## GIVEN DATA
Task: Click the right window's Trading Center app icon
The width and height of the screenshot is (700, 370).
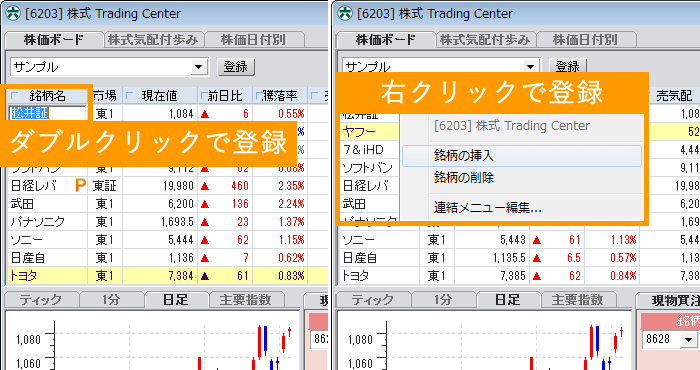Action: pos(345,13)
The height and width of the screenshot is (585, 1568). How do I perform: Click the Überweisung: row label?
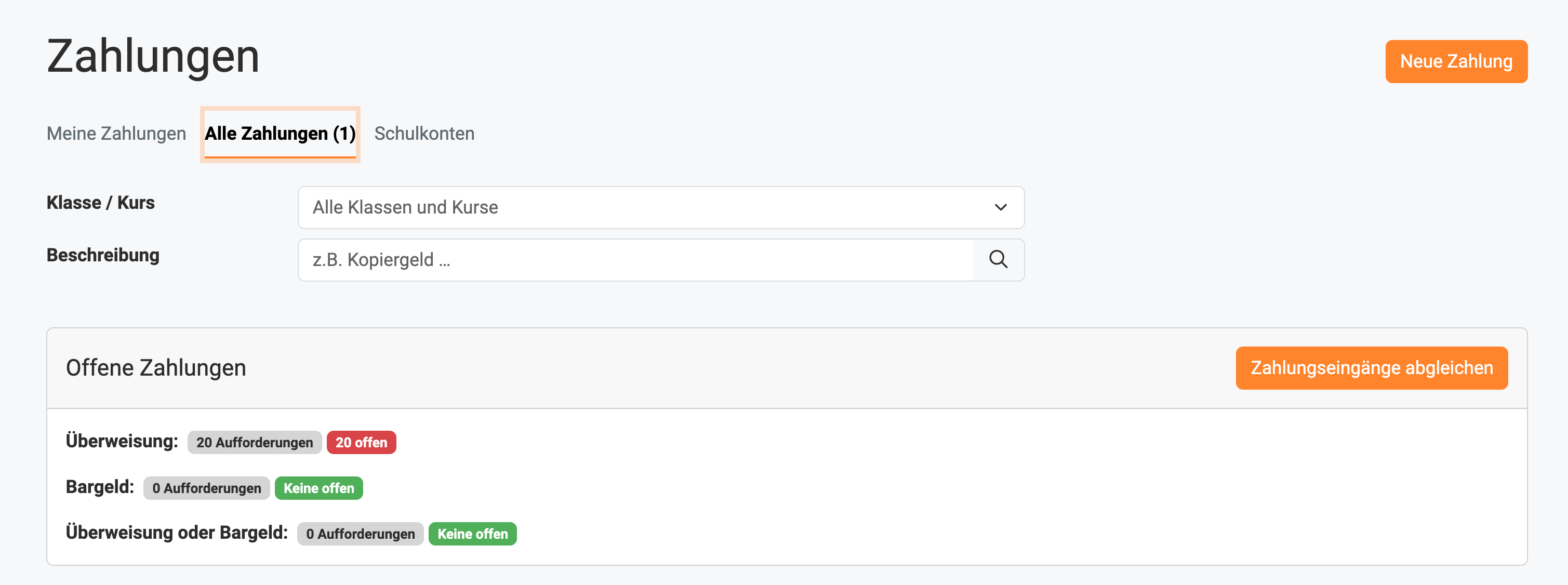click(x=122, y=441)
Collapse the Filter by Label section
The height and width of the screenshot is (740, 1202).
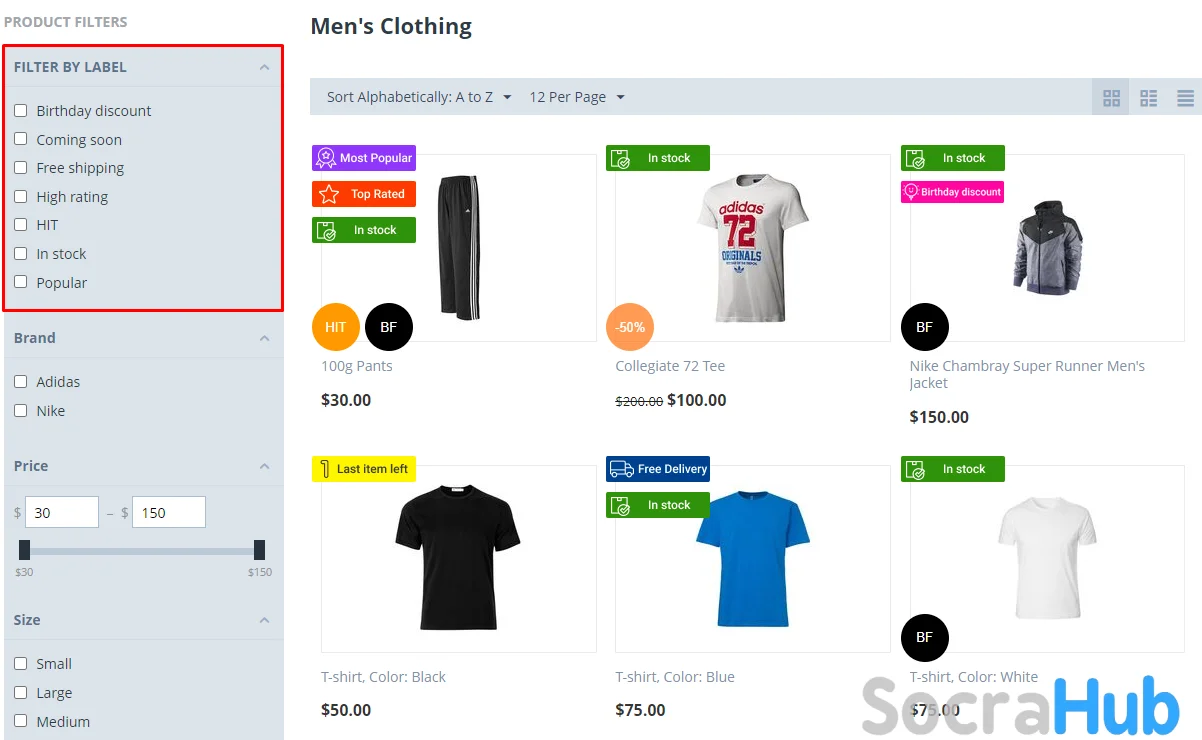pos(264,67)
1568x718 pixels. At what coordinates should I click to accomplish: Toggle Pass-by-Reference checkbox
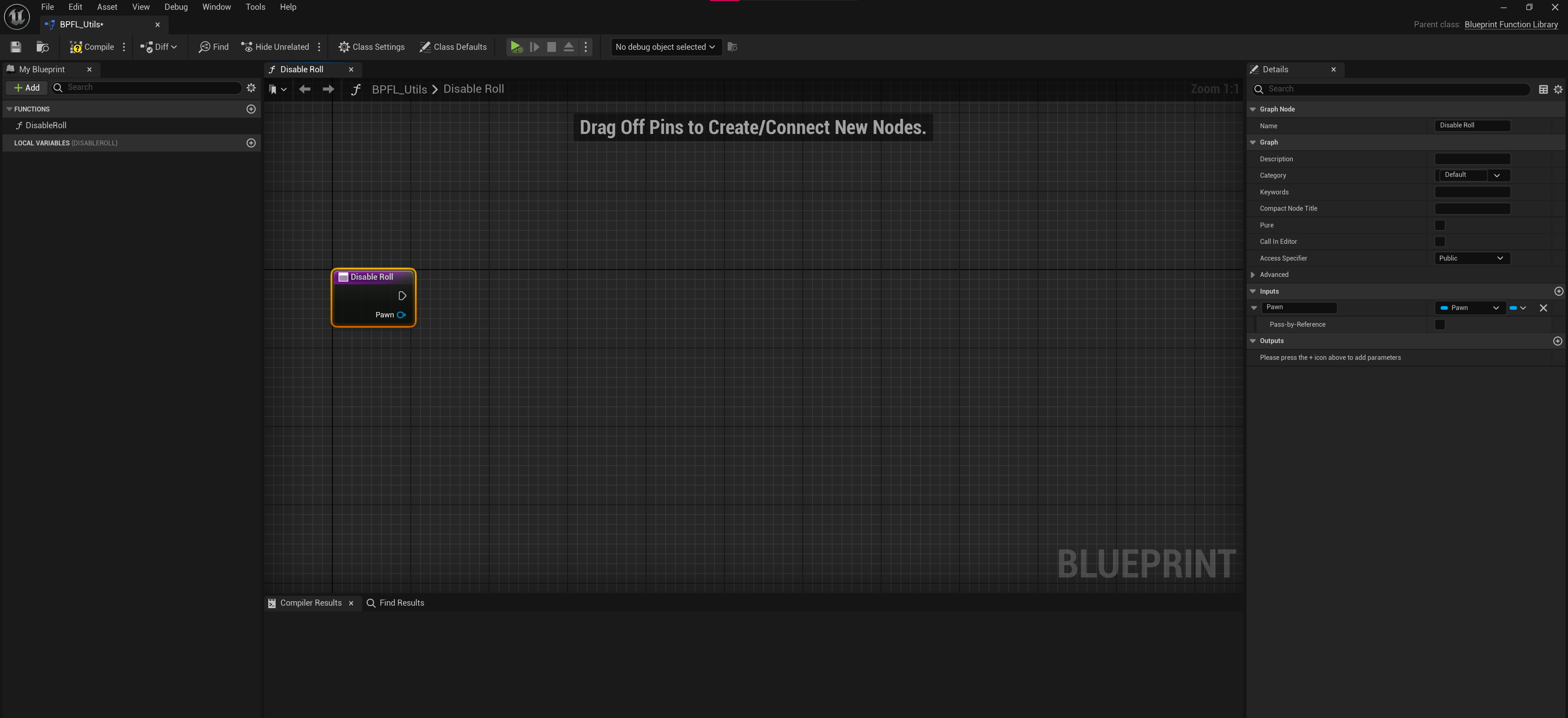[x=1439, y=325]
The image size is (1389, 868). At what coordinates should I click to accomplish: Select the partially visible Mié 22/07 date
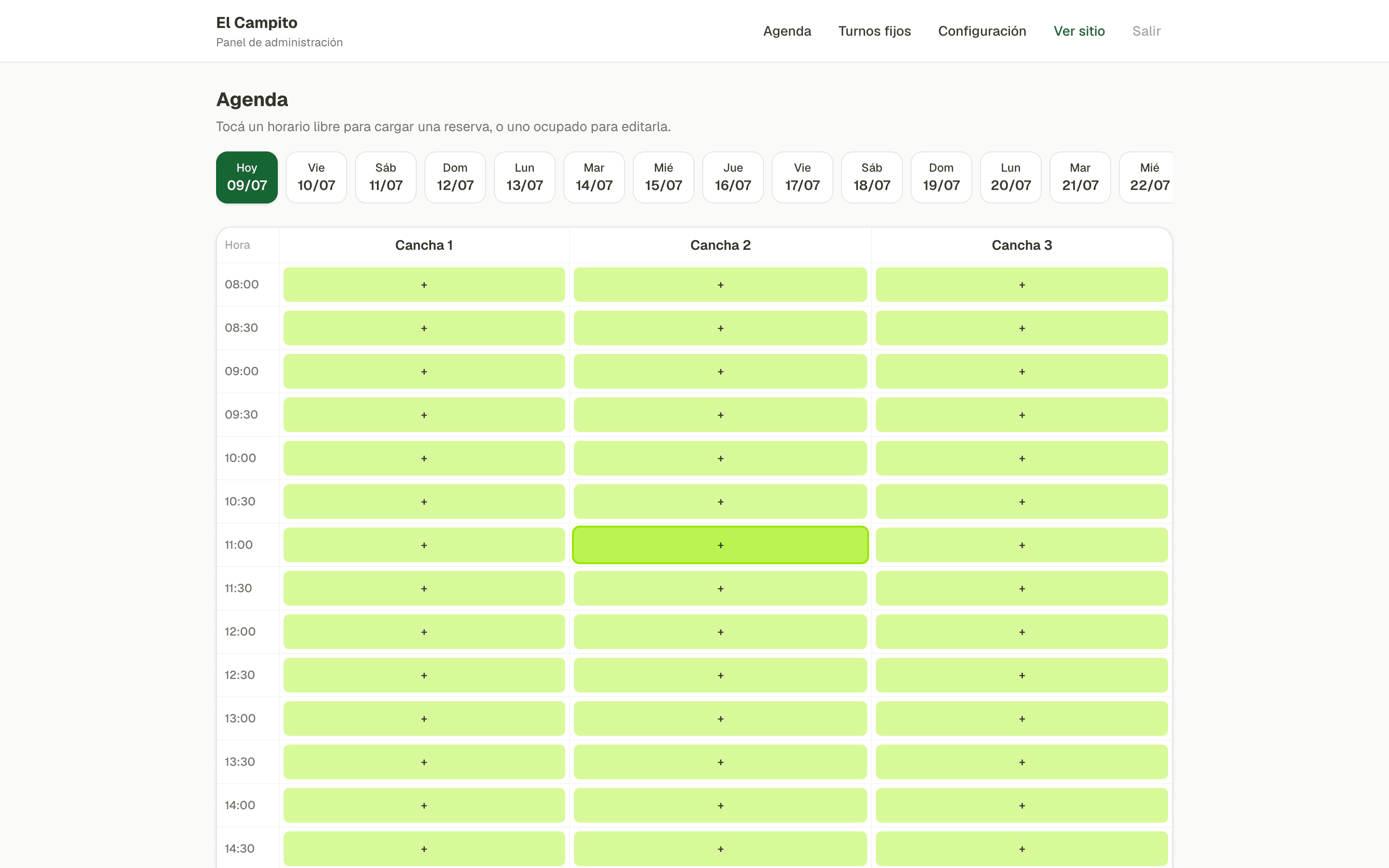click(1146, 177)
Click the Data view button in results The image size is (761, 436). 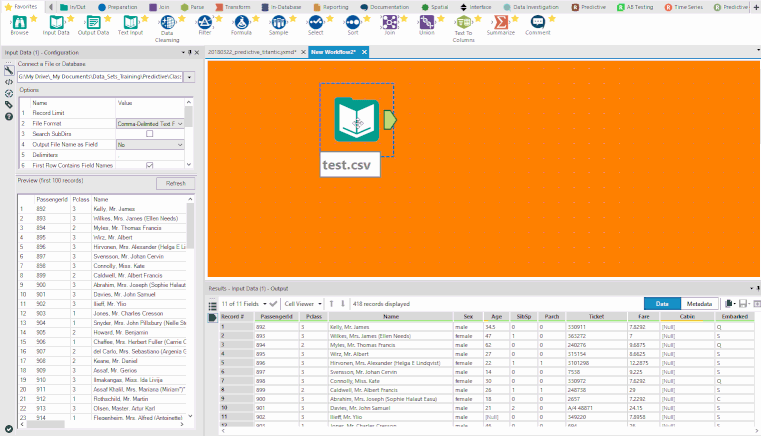(661, 303)
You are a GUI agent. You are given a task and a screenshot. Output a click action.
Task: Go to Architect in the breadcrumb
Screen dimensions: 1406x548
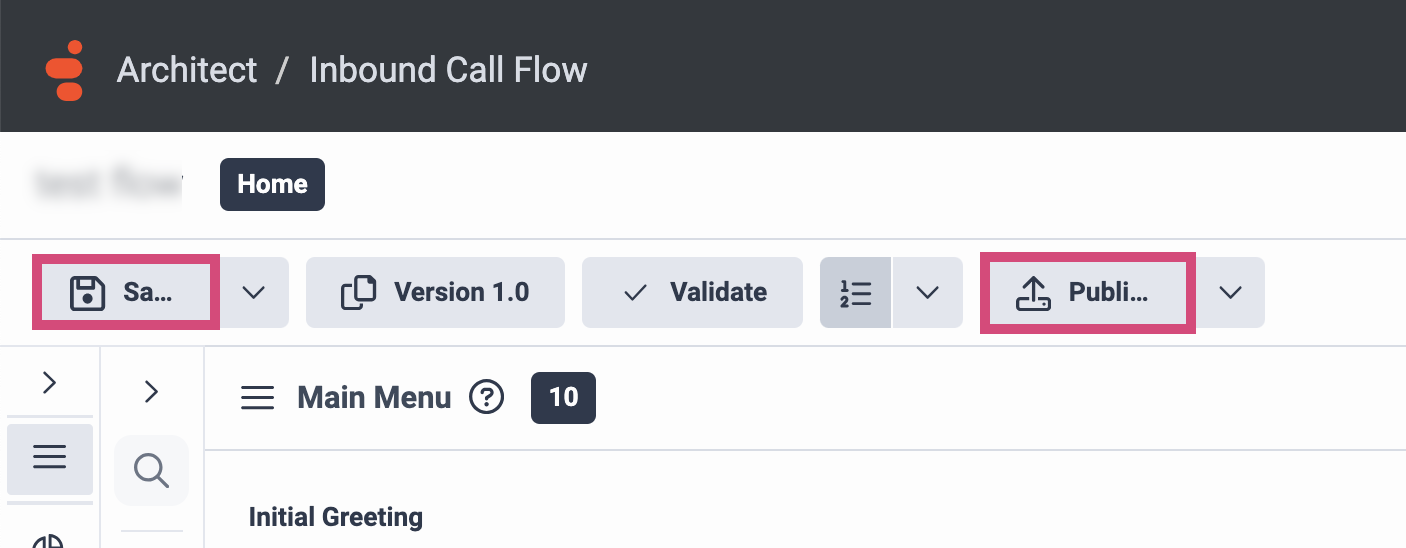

## TO DO
Return every line of the data above that contains the word "what", copied in full.

## ANSWER FOR THE TASK
1568x718 pixels. At what coordinates should I click to accomplish: Toggle Pass-by-Reference checkbox
The image size is (1389, 868). At what coordinates should I click to accomplish: Select the partially visible Mié 22/07 date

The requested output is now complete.